WRITTEN REQUEST A:
Please list every distinct username that posts in the aquarium forum thread.
WRITTEN REQUEST B:
Pick up the aquarium forum thread about fish that clean up uneaten food, and write what comes after its last post.

EXTRACT:
□ □ □ □ □ □ □

# Hmmmm



## Neon_Tetra (Oct 21, 2005)

What are some good fish that clean up the neaten food that others miss, I surrently have a 50 gallon with 5 Giant Danios and 3 Silver Dollar fish...Any sugestions? 

-Thanks in advance


----------



## Neon_Tetra (Oct 21, 2005)

Oops! Im sorry But im new, I just realized that I posted this in saltwater.


----------



## IloveCichlids (Jul 11, 2005)

any catfish, cory cats would be a good choice


----------



## Neon_Tetra (Oct 21, 2005)

But, I have read that Cory Catfish only eat the missed food to a point and then they stop...


----------



## TheOldSalt (Jan 28, 2005)

I don't know where you heard THAT, but it was wrong.


----------



## Lydia (Feb 6, 2005)

Cory cats would be a very good choice. Kuhli loaches might work too. Cory cats eat all of the uneaten food they can eat.


----------



## Fishfirst (Jan 24, 2005)

throwing it into freshwater again


----------



## MyraVan (Jan 19, 2005)

Rosy barbs are generally not thought of a bottomfeeders, but they sure clean up anything that makes it to the floor of the tank. They are quite greedy and will not stop eating until it's all gone. It's easy to feed them so much that they get overweight, so you have to learn just how much food to put in, so they don't get too much even cleaning up after the other fish.

□ □ □ □ □ □ □

DATA LISTING:

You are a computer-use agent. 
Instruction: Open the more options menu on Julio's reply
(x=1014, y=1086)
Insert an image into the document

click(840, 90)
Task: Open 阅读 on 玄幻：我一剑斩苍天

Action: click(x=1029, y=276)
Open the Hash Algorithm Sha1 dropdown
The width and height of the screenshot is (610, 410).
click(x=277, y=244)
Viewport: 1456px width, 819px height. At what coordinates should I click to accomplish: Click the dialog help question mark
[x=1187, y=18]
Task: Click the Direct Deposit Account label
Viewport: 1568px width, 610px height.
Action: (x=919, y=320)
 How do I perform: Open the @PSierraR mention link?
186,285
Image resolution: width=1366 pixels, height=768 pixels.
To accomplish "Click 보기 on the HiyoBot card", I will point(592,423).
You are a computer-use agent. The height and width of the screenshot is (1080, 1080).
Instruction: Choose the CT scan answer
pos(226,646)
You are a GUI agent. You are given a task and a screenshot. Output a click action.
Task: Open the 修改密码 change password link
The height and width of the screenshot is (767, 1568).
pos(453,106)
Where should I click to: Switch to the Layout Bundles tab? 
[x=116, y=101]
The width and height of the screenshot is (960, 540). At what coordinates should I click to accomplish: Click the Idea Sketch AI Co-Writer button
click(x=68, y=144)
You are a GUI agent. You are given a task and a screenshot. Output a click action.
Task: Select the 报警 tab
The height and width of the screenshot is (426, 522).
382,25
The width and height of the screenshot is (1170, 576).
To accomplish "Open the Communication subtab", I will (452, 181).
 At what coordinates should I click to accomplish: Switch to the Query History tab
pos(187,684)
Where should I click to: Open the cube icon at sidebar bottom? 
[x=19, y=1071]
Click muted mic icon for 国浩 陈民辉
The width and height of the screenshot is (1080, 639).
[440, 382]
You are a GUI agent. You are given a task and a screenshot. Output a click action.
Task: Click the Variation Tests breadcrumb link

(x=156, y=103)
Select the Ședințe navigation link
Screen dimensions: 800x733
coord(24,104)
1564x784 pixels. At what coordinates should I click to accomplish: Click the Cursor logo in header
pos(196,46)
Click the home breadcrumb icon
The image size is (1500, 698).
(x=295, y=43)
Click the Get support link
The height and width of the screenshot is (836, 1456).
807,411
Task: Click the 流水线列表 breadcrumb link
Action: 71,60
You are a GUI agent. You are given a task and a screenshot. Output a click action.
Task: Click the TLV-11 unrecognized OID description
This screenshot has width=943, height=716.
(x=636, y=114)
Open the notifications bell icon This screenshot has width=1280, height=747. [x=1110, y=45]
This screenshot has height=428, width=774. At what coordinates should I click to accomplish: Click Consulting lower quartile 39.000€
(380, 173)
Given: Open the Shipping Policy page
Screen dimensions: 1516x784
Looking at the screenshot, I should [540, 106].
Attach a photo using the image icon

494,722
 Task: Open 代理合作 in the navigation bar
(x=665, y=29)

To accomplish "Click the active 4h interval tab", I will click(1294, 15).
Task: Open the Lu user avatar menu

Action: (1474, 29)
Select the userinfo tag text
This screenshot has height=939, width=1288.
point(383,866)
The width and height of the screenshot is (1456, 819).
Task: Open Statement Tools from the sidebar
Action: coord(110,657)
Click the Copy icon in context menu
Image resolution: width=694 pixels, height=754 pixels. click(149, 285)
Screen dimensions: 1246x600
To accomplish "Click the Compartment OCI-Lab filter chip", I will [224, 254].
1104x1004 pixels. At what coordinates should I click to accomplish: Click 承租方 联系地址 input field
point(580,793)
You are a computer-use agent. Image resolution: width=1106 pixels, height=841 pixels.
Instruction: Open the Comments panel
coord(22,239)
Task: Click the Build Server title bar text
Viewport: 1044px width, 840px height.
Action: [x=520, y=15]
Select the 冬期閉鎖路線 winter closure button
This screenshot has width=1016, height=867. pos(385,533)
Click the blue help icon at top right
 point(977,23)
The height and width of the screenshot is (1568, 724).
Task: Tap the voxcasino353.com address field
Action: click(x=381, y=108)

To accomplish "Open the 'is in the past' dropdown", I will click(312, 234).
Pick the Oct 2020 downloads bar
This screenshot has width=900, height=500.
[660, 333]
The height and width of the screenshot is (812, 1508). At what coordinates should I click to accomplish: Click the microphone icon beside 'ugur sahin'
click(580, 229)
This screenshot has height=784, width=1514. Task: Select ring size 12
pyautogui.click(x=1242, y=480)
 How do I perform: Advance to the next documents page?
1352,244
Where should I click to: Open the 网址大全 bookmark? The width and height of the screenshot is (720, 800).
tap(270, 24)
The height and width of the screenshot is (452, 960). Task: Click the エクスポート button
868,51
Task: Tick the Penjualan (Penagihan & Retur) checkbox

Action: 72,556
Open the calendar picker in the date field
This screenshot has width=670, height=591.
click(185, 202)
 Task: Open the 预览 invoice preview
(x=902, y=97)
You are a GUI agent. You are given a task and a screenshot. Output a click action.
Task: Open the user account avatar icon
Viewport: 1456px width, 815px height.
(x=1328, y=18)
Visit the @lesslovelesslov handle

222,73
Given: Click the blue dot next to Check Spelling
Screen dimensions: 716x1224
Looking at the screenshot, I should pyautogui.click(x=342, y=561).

□ □ □ □ □ □ □

ANSWER A:
Neon_Tetra, IloveCichlids, TheOldSalt, Lydia, Fishfirst, MyraVan

ANSWER B:
----------



## Lara (Sep 4, 2005)

A school of cory's would be good (at least 5). Might I also suggest that silver dollars are a fish that should be kept in shoals (at least 6 in a group), they also get to be about 15cm.


----------



## Hamm35924 (Jun 13, 2005)

you could also put in some ghost shrimp, they're not fish but they do a pretty good job. plus they're cheap.


----------



## fishboy (Feb 26, 2005)

Neon_tetra has left our forum he didn't like it that much so help a current member instead, although this information is still benificial for current members


----------



## micstarz (Oct 22, 2005)

a crayfish is a surprisingly good choice- they are nocturnal but eat enough to save the water turning yellow in my case


----------



## Fishfirst (Jan 24, 2005)

unfortunately if its a crayfish, its a fish eater... and has nothing to do with turning water yellow.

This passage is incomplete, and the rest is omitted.